Stored items:
== Segment start ==

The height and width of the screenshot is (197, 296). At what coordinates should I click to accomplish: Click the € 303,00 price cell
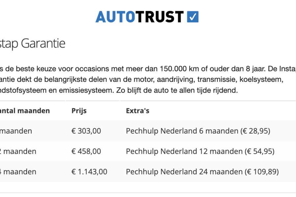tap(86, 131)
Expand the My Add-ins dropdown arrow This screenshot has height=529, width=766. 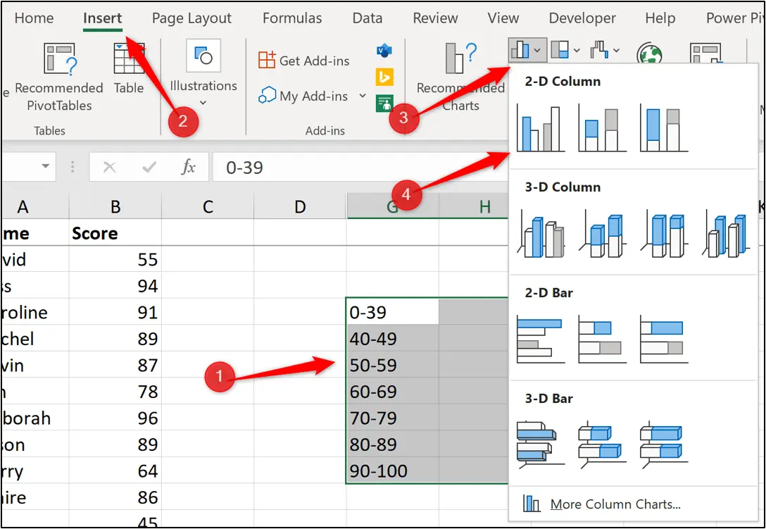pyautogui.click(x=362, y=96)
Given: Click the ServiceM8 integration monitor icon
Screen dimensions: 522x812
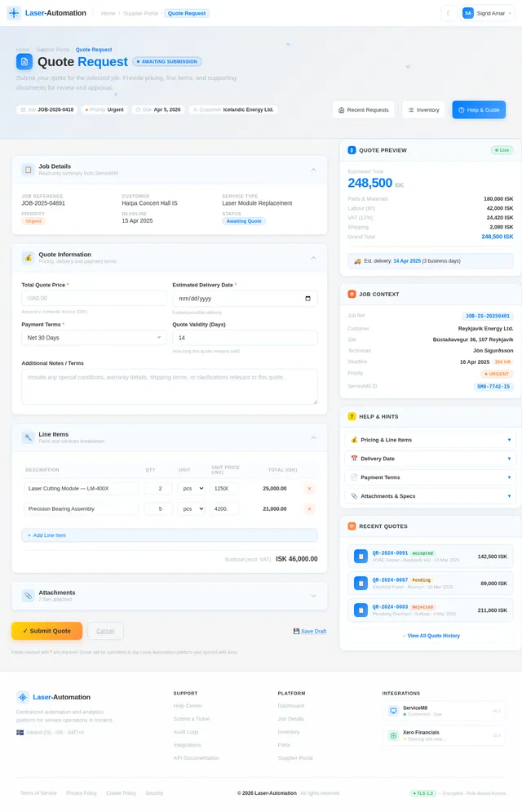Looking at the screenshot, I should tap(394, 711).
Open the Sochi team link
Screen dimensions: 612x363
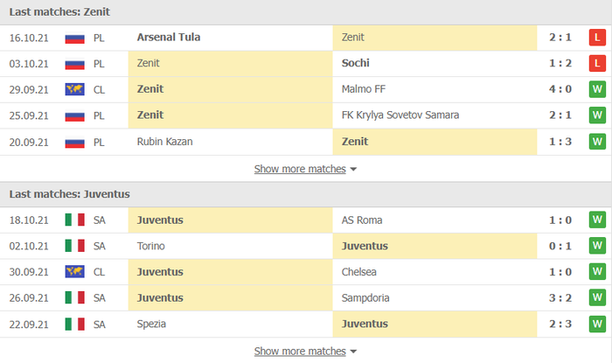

== Segment end ==

Problem details
Copy exactly, with no pictures, the lines from the line containing "Open the Sochi team link" through the last line of the records above.

Completed exercise
Open the Sochi team link
Screen dimensions: 612x363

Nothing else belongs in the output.